Top of Dataset entries

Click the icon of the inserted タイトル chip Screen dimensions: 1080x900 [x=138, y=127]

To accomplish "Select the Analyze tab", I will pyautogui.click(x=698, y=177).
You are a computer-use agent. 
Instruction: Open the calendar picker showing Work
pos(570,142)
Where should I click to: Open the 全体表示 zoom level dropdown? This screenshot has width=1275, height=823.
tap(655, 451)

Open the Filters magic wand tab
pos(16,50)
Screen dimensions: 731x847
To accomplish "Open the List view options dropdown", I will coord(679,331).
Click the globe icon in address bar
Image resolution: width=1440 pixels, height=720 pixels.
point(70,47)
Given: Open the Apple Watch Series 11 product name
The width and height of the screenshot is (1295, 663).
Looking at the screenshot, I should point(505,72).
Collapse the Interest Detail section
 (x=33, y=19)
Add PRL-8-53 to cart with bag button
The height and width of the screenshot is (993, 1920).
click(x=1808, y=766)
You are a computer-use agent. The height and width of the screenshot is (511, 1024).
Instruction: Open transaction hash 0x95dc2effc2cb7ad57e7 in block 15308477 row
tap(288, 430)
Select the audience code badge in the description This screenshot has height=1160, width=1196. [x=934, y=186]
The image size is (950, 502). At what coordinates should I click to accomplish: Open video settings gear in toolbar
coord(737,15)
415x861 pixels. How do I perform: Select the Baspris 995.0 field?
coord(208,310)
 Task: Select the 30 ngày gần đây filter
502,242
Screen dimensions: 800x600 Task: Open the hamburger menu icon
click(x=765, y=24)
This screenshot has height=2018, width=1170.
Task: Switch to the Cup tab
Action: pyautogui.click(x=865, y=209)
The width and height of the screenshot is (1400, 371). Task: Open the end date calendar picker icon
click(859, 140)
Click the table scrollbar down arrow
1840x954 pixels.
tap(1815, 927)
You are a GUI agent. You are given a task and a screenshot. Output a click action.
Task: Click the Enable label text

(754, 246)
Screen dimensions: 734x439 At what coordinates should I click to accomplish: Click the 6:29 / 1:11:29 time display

Bottom of Dataset entries

* [Task to complete] All of the data above should be set down again exactly.

* [Answer to the problem]
Click the icon of the inserted タイトル chip Screen dimensions: 1080x900 [x=138, y=127]

To accomplish "Select the Analyze tab", I will pyautogui.click(x=698, y=177).
You are a computer-use agent. 
Instruction: Open the calendar picker showing Work
pos(570,142)
Where should I click to: Open the 全体表示 zoom level dropdown? This screenshot has width=1275, height=823.
tap(655, 451)

Open the Filters magic wand tab
pos(16,50)
Screen dimensions: 731x847
To accomplish "Open the List view options dropdown", I will coord(679,331).
Click the globe icon in address bar
Image resolution: width=1440 pixels, height=720 pixels.
point(70,47)
Given: Open the Apple Watch Series 11 product name
The width and height of the screenshot is (1295, 663).
Looking at the screenshot, I should point(505,72).
Collapse the Interest Detail section
 (x=33, y=19)
Add PRL-8-53 to cart with bag button
The height and width of the screenshot is (993, 1920).
click(x=1808, y=766)
You are a computer-use agent. The height and width of the screenshot is (511, 1024).
Instruction: Open transaction hash 0x95dc2effc2cb7ad57e7 in block 15308477 row
tap(288, 430)
Select the audience code badge in the description This screenshot has height=1160, width=1196. [x=934, y=186]
The image size is (950, 502). At what coordinates should I click to accomplish: Open video settings gear in toolbar
coord(737,15)
415x861 pixels. How do I perform: Select the Baspris 995.0 field?
coord(208,310)
 Task: Select the 30 ngày gần đây filter
502,242
Screen dimensions: 800x600 Task: Open the hamburger menu icon
click(x=765, y=24)
This screenshot has height=2018, width=1170.
Task: Switch to the Cup tab
Action: pyautogui.click(x=865, y=209)
The width and height of the screenshot is (1400, 371). Task: Open the end date calendar picker icon
click(859, 140)
Click the table scrollbar down arrow
1840x954 pixels.
tap(1815, 927)
You are a GUI agent. You are given a task and a screenshot. Output a click action.
Task: Click the Enable label text

(754, 246)
Screen dimensions: 734x439 At what coordinates should I click to accomplish: Click the 6:29 / 1:11:29 time display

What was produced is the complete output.